First, suppose that \(m_{-i}\) for which neither \(\gamma \left( a_{i}^{*}\right)\) nor \(\gamma \left( a\right)\) is a pivotal strategy of i. Then \(U_{i}^{f}\left( \gamma \left( a_{i}^{*}\right) ,m_{-i}\right) =U_{i}^{f}\left( \gamma \left( a\right) ,m_{-i}\right)\).

Second, let

$$\begin{aligned} M_{-i}^{P}(c)=\left\{ m_{-i}\left| \text { }\gamma \left( c\right) \text { is a pivotal strategy of }i\text { for }m_{-i}\right. \right\} \subseteq M_{-i}. \end{aligned}$$

Then \(\left| M_{-i}^{P}(a_{i}^{*})\right| =\left| M_{-i}^{P}(a)\right|\). Let \(m_{-i}\in M_{-i}^{P}(a_{i}^{*})\). We define \(m_{-i}^{\prime }\) such that the elements \(a_{i}^{*}\) in \(m_{-i}\) are replaced by a and the elements a in \(m_{-i}\) are replaced by \(a_{i}^{*}\). Then \(m_{-i}^{\prime }\in M_{-i}^{P}(a)\) and \(S(\gamma \left( a_{i}^{*}\right) ,m_{-i})\setminus \{a_{i}^{*}\}=S(\gamma \left( a\right) ,m_{-i}^{\prime })\setminus \{a\}\). If \(a_{i}^{*},a\in S(\gamma \left( a_{i}^{*}\right) ,m_{-i})\), then \(S(\gamma \left( a_{i}^{*}\right) ,m_{-i})=S(\gamma \left( a\right) ,m_{-i}^{\prime })\) and thus \(U_{i}^{f}\left( \gamma \left( a_{i}^{*}\right) ,m_{-i}\right) =U_{i}^{f}\left( \gamma \left( a\right) ,m_{-i}^{\prime }\right)\).
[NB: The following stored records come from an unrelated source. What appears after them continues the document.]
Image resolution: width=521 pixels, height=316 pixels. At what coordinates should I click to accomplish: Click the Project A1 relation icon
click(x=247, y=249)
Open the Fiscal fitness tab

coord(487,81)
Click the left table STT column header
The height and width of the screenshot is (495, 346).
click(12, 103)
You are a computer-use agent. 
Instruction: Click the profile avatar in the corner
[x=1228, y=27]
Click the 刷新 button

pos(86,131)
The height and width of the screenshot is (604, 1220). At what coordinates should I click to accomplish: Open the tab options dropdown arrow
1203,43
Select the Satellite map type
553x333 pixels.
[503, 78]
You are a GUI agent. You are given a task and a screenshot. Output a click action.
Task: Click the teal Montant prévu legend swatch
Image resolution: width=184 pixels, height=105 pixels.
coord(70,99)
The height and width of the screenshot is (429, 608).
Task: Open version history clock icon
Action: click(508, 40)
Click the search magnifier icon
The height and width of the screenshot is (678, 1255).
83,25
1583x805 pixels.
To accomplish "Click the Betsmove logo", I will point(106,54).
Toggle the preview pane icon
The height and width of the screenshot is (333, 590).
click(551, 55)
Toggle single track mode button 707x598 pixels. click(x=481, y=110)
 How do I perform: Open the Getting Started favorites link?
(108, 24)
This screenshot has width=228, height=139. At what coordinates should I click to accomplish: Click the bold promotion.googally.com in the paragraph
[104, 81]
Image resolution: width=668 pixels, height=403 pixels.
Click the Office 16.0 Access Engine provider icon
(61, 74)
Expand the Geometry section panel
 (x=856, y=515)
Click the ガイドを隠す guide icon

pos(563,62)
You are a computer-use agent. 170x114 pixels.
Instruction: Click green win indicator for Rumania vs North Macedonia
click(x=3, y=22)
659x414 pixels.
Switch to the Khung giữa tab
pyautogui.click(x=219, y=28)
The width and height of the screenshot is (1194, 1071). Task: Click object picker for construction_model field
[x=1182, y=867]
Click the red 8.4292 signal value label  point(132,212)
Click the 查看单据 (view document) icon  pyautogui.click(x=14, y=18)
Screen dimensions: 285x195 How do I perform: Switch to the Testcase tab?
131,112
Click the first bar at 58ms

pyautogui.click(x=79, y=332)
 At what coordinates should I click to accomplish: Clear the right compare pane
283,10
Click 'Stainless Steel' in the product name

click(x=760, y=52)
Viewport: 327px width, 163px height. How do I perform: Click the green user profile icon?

On the other hand, if \(a_{i}^{*}\in S(\gamma \left( a_{i}^{*}\right) ,m_{-i})\) and \(a\notin S(\gamma \left( a_{i}^{*}\right) ,m_{-i})\), then \(a\in S(\gamma \left( a\right) ,m_{-i}^{\prime })\), \(a_{i}^{*}\notin S(\gamma \left( a\right) ,m_{-i}^{\prime })\) and thus \(U_{i}^{f}\left( \gamma \left( a_{i}^{*}\right) ,m_{-i}\right) >U_{i}^{f}\left( \gamma \left( a\right) ,m_{-i}^{\prime }\right)\). These two facts are because of the equal probability tie-breaking rule. Since \(\left| M_{-i}^{P}(a_{i}^{*})\right| =\left| M_{-i}^{P}(a)\right|\), we have \(U_{i}^{f}\left( \gamma \left( a_{i}^{*}\right) ,\mathrm {m} _{-i}^{s}\left( a_{i}^{*}\right) \right) \ge U_{i}^{f}\left( \gamma \left( a\right) ,\mathrm {m}_{-i}^{s}\left( a\right) \right)\) for all \(s\in \left\{ 1,\cdots ,\theta _{i}\right\}\).

Finally, we show that

$$\begin{aligned} U_{i}^{f}\left( \gamma \left( a_{i}^{*}\right) ,\mathrm {m} _{-i}^{t}\left( a_{i}^{*}\right) \right) >U_{i}^{f}\left( \gamma \left( a\right) ,\mathrm {m}_{-i}^{t}\left( a\right) \right) \end{aligned}$$

for some \(t\in \left\{ 1,\ldots ,\theta _{i}\right\}\). First, suppose that n is odd. Let \(\hat{m}_{-i}\) satisfy (24). In this case, \(U_{i}^{f}\left( \gamma \left( a_{i}^{*}\right) ,\hat{m}_{-i}\right) >U_{i}^{f}\left( \gamma \left( a\right) ,\hat{m}_{-i}\right)\). Second, suppose that n is even. Let \(\tilde{m}_{-i}\) satisfy (25). We have

$$\begin{aligned} U_{i}^{f}\left( \gamma \left( a_{i}^{*}\right) ,\tilde{m}_{-i}\right) = \frac{u_{i}\left( a_{i}^{*}\right) +u_{i}\left( a\right) }{2}>u\left( a\right) =U_{i}^{f}\left( \gamma \left( a\right) ,\tilde{m}_{-i}\right) . \end{aligned}$$

Therefore,

$$\begin{aligned} U_{i}^{f}\left( \gamma \left( a_{i}^{*}\right) ,\mathrm {m} _{-i}^{t}\left( a_{i}^{*}\right) \right) >U_{i}^{f}\left( \gamma \left( a\right) ,\mathrm {m}_{-i}^{t}\left( a\right) \right) \end{aligned}$$

for some \(t\in \left\{ 1,\ldots ,\theta _{i}\right\}\).